(Stored records)
____

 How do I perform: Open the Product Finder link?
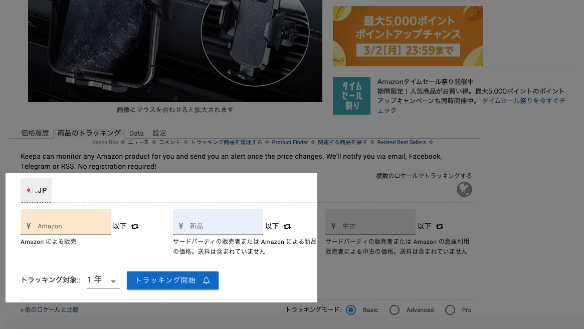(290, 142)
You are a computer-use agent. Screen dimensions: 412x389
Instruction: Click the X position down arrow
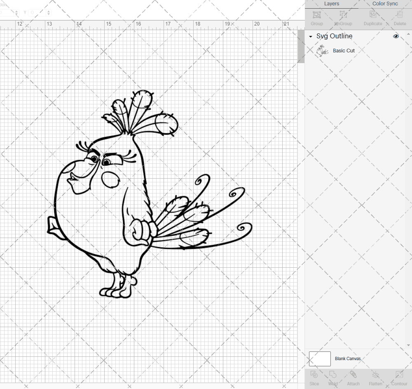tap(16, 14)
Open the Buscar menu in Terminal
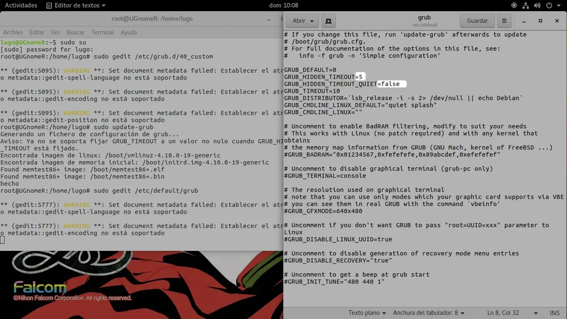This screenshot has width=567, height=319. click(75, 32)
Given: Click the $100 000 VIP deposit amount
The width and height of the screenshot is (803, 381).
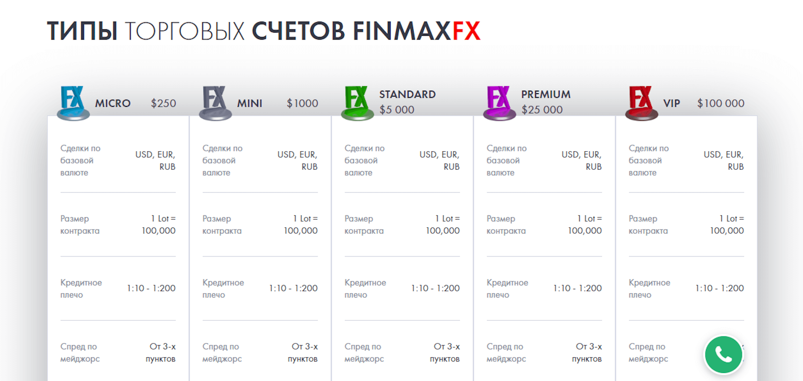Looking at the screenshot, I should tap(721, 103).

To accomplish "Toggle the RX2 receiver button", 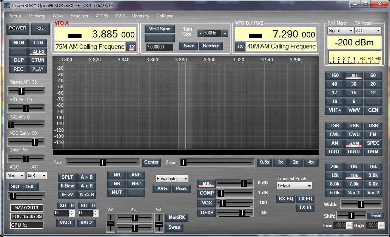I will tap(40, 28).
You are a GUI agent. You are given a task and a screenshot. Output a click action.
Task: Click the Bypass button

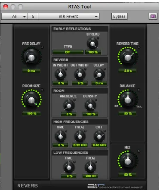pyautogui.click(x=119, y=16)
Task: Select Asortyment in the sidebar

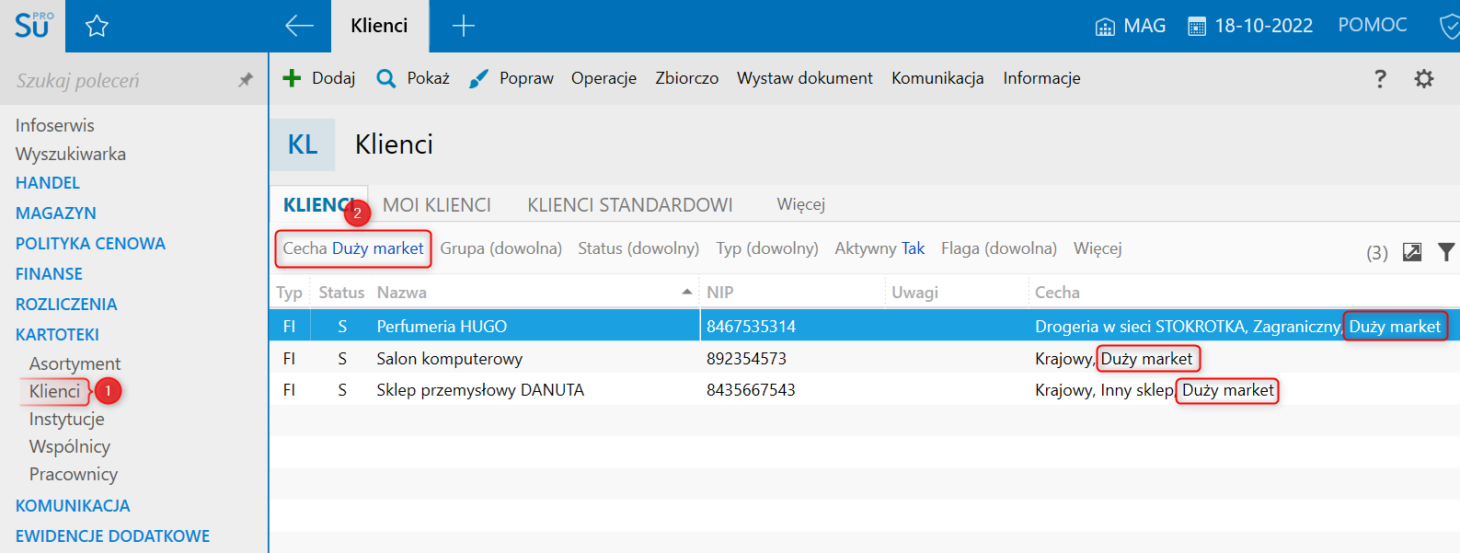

____

= Action item =
Using the records above, list each line that includes "agent".

= Solution to this problem =
You are a computer-use agent. Screen dimensions: 412x389
You are a GUI agent. You are given a task and a screenshot. Output a click action.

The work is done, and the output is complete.